彼が嘘をついた
1度シャワーを浴び、髪と身体を洗い流してから浴槽に浸る。
ゆっくりお風呂に入っていると、身体の中から暖かくなってくるのが分かる。
気持ちいいけど、あんまり長く入っているとのぼせてしまいそうなので、ある程度で上がることにした。

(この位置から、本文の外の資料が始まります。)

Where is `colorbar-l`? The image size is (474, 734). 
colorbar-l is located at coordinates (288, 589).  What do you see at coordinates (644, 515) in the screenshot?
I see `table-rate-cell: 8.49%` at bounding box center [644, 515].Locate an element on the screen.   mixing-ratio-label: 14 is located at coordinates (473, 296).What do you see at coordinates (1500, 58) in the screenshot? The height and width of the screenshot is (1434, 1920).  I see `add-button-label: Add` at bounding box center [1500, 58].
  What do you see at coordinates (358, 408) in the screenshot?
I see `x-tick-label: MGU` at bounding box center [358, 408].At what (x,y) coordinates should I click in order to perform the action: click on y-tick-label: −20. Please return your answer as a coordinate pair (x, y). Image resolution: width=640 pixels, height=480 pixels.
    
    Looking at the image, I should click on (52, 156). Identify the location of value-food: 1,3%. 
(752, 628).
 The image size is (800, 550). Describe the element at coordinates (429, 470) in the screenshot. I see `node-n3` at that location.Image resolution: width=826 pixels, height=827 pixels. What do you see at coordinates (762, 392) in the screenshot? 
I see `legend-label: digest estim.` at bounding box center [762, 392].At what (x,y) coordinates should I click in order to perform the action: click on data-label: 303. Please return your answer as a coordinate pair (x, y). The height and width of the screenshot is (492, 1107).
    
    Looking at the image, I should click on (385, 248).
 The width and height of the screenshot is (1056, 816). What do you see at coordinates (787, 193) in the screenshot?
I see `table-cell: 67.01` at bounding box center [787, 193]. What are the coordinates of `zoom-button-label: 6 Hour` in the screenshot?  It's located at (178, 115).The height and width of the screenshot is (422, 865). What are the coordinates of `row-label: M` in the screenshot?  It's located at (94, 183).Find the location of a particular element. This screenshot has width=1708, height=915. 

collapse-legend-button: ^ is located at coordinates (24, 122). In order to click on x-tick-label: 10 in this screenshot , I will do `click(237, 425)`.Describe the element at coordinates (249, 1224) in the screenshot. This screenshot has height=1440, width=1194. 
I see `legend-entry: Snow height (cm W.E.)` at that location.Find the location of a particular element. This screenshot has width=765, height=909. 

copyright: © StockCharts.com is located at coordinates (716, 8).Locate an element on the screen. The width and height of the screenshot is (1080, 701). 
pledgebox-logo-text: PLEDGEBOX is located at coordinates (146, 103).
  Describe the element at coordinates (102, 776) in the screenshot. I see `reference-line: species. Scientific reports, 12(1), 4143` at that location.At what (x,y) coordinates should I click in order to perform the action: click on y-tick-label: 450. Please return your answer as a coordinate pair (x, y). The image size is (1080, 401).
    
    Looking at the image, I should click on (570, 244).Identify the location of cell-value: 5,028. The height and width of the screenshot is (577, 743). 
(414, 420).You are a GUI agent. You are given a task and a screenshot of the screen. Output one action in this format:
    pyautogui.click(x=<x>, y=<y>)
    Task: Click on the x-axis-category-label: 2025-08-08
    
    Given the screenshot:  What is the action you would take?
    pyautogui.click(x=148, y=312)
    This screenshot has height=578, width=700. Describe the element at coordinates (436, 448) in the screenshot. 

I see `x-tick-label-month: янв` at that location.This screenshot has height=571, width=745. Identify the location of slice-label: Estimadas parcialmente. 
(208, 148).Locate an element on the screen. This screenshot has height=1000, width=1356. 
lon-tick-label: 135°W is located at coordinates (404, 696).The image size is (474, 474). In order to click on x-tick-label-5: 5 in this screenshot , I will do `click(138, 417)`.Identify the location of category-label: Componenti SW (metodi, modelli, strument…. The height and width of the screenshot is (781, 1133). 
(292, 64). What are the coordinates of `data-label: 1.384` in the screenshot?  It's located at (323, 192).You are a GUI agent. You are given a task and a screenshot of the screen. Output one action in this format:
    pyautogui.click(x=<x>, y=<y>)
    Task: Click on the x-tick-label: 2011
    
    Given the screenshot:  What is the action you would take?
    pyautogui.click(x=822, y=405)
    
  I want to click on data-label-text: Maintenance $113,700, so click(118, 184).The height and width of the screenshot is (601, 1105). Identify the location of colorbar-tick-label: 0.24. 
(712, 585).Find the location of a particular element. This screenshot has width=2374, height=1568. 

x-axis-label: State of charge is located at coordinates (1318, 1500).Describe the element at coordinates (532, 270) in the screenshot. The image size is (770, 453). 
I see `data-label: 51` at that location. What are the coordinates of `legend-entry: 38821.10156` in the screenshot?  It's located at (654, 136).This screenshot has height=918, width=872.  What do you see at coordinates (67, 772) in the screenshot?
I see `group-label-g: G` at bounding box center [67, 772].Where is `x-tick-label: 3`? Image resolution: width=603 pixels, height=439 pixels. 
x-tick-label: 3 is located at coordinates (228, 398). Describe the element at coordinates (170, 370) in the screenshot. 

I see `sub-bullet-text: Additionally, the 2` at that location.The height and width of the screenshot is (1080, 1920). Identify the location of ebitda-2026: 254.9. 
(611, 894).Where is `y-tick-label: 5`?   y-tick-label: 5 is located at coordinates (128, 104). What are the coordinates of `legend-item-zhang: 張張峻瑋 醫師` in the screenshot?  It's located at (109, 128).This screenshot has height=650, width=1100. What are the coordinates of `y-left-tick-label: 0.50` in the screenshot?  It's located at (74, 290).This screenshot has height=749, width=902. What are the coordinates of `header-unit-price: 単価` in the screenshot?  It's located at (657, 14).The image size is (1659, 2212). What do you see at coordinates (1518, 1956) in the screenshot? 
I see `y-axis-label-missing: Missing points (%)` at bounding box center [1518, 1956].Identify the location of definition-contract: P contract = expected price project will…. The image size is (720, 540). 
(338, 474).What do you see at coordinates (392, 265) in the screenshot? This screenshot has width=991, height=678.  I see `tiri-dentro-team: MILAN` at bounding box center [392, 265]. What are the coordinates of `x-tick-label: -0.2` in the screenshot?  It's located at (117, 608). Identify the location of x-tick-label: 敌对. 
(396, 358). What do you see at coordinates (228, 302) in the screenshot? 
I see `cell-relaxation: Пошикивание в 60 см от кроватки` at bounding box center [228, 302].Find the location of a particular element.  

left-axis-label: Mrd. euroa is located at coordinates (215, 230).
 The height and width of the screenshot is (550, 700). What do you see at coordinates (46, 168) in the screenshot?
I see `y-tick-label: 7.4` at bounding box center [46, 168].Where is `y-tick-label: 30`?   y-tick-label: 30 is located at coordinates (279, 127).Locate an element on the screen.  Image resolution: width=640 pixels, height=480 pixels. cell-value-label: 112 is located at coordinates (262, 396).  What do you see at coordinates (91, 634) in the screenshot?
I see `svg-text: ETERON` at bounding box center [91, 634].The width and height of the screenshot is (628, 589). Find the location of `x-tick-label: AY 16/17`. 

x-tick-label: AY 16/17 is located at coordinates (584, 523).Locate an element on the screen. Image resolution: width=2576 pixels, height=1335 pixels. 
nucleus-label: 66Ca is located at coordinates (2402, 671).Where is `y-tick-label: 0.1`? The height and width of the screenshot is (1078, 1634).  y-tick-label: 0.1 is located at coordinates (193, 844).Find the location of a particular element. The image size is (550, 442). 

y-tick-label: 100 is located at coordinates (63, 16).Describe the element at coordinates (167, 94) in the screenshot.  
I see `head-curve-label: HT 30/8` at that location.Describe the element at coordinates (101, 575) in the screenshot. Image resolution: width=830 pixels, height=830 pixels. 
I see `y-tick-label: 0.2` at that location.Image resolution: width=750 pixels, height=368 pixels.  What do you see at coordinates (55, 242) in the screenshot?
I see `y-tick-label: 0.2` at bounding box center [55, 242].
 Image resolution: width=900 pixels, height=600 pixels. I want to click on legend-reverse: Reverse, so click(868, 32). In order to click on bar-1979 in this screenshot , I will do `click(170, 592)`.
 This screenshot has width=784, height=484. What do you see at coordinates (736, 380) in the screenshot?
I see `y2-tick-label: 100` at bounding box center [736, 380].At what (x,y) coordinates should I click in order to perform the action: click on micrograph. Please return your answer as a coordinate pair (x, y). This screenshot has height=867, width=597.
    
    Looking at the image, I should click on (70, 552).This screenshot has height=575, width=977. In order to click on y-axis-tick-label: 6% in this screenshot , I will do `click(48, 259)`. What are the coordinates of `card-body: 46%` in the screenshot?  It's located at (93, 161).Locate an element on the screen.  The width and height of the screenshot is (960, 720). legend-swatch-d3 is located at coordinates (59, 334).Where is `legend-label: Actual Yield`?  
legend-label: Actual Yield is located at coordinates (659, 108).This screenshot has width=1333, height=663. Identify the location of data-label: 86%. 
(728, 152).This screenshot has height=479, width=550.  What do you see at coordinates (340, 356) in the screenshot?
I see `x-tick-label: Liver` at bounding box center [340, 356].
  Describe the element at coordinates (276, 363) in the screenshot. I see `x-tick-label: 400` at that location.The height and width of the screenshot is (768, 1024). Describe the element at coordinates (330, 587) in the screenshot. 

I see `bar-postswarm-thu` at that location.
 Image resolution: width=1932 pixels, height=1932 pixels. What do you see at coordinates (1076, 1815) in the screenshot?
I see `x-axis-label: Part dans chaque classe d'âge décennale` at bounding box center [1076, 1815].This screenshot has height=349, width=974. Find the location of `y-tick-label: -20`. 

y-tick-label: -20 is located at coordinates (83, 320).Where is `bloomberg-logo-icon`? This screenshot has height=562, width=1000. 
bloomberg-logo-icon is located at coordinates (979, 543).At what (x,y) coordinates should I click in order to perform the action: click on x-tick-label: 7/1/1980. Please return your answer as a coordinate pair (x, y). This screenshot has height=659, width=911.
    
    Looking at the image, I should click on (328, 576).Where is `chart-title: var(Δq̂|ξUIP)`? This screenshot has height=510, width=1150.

用意してもらったタオルで体を拭き、用意してもらったスエットに着替えた。
彼のものらしいスエットはブカブカだ。

タオルで濡れた髪を拭きながらリビングに顔を出すと、彼がまた待ち構えたように、
「やっぱり…。
ちゃんと髪を乾かさないとダメだよ!
ここに座って」
テーブルの前に座らせられる。
そして、その後ろに隼人くんが私を包み込むように座り、ドライヤーで私の髪を乾かし始める。

「大樹から、連絡があったんだ。
…ちょっと、お兄さんと揉めたみたいだって」

隼人くんの言葉に頷いた。

「でもな…。
だからって、こんな雨の中、歩いて帰ってくることはないだろう?
連絡さえくれれば、いつでも、どこまででも、ちゃんと迎えに行くから。次からはそうしてくれ。
……お前が俺の部屋に来るまで、すげえ心配だったんだから…」

本当に心配そうに話す彼に、胸が痛くなる。

(ヤダな。
私、何してんだろう…?
こんなに想ってくれている人がいるのに、お見合いするなんて…)

当日、しっかりお断りしようと決心した。